▶ _GIVEN PASSAGE_:
"""
Hi, I'm sitting in my living room staring at my Juwel Rio 300 and can't help but feel it would look much better without the faux wood rim round the top.  That got me thinking about opening the top up, hanging some awesome industrial style lights down from the ceiling to light the tank, and having loads of AWESOME plants growing out the top. It's got me really excited!  Amazing what will do that these days...

I guess it starts from understanding whether I can remove that rim and whether I need to replace the rim with some other structure to support the tank's rigidity.  The two plastic support straps that stretch across from front to back don't look like they do much - they aren't really very rigid - so maybe I don't need any replacement.

Does anyone have any experience of removing these rims?

Ta

Sav


----------



## Antipofish

I could well be wrong but does that rim not form part of the mechanical support for strength and stability ?


----------



## Skatersav

I think you are probably right.  I'm thinking I could probably replace it with some strips of glass around the edge, attached with silicon and some cross braces...  Maybe not...


----------



## hinch

add in some glass brace bars + front and rear full length lips for the brace bars and you can take the lid off no problems


----------



## Skatersav

Cool. thanks.  I take it I just attach using silicon?  Would I be able to leave any water in the tank while I do this? Say 1/3 of the water?
"""
Answer these questions about the aquarium rim thread:
(a) How does the original poster describe the two plastic support straps?
(b) What does hinch say to add so the lid can be taken off?
(c) What share of the water does Skatersav ask about leaving in the tank?
The lines after this point come from an unrelated source.

▶ _DATASET EXTRACT_:
"""
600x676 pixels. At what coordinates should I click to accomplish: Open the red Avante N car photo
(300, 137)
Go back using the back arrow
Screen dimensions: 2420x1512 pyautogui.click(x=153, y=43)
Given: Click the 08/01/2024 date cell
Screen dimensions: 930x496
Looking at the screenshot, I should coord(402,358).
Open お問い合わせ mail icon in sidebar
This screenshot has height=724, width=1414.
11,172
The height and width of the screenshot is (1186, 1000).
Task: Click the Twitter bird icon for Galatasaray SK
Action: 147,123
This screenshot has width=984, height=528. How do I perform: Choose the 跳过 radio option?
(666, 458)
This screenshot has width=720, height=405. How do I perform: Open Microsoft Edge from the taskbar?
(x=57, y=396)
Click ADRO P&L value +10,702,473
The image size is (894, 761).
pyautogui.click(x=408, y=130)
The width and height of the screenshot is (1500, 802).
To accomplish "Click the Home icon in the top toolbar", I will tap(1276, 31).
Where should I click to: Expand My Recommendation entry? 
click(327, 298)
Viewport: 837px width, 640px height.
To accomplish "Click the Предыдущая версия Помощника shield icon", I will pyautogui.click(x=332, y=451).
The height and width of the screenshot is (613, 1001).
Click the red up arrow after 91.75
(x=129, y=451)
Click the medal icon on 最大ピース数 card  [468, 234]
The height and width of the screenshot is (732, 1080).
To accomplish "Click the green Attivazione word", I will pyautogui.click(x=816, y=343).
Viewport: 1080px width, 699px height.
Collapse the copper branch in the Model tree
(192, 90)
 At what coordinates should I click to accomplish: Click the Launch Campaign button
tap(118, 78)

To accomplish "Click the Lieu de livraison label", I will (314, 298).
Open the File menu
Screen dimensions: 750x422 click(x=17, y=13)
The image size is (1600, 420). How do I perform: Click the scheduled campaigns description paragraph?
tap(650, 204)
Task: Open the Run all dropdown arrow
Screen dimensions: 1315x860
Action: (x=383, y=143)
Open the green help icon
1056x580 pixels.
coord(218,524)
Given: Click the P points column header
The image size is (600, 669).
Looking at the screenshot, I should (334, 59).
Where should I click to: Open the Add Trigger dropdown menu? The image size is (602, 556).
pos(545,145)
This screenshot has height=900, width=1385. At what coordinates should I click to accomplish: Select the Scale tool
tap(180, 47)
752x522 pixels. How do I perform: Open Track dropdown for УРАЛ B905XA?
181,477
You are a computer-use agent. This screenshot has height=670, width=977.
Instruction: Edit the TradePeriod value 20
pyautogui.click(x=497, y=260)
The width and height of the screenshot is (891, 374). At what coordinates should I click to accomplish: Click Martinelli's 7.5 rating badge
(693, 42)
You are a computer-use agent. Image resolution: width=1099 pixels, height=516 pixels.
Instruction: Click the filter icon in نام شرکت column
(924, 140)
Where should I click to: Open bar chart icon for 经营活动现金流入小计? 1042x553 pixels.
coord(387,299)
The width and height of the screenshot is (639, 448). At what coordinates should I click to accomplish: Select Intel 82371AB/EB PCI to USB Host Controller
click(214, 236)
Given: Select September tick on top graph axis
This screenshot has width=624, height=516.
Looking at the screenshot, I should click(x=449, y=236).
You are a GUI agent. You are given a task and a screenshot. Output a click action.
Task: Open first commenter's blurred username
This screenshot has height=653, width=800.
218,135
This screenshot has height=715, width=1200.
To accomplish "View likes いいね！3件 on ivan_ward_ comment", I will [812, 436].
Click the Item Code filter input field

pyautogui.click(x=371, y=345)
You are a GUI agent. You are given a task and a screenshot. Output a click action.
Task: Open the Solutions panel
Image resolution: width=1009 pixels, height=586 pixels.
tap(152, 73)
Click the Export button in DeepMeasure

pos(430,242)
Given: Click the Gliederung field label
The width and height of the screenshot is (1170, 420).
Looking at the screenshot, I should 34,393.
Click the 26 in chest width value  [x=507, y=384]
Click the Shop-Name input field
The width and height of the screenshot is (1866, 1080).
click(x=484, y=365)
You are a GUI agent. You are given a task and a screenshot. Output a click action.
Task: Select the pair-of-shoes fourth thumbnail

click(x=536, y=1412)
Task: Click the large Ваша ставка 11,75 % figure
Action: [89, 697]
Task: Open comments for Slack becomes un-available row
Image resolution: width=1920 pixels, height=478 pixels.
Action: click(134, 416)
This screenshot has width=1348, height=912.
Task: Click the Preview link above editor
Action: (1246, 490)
"""
▶ _RESPONSE BELOW_:
(a) They stretch across from front to back and don't look like they do much, since they aren't very rigid.
(b) Glass brace bars, plus front and rear full-length lips for the brace bars.
(c) About 1/3 of the water.